Hi,

I am using output files produced from rMATS 3.2.5. We used the pre-built STAR index and the included hg19 GTF file for annotation.

Unfortunately, the gene identifiers are "weird," in the sense that they are a mixed bag of Uniprot, NCBI, and UC identifiers. A large number of these are impossible to convert using any conversion methods I can find (secondary identifiers, or simply unable to find even with Google).
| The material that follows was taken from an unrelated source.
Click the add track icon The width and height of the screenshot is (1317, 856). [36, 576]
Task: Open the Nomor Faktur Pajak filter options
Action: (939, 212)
Has anyone else run into a similar problem, and how can I fix it? Since it is close to 1000 genes, it will be impossible to go line-by-line and identify each gene using chromosome position...

Thanks!

You may have a mess around with DAVID's gene conversion tool (https://david.ncifcrf.gov/conversion.jsp), or try to alter this R code that I used to convert ENSEMBL IDs to RefSeq:

df <- read.table("ENSEMBL.IDs.tsv", header=TRUE, sep="\t", stringsAsFactors=FALSE)

library(biomaRt)

mart <- useMart("ENSEMBL_MART_ENSEMBL")

mart <- useDataset("hsapiens_gene_ensembl", mart)

annots <- getBM(mart=mart, attributes=c("ensembl_gene_id", "gene_biotype", "external_gene_name", "refseq_mrna", "refseq_ncrna"), filter="ensembl_gene_id", values=df[,3], uniqueRows=TRUE)

The IDs to convert are stored in the third column of my data-frame, ie., df[,3]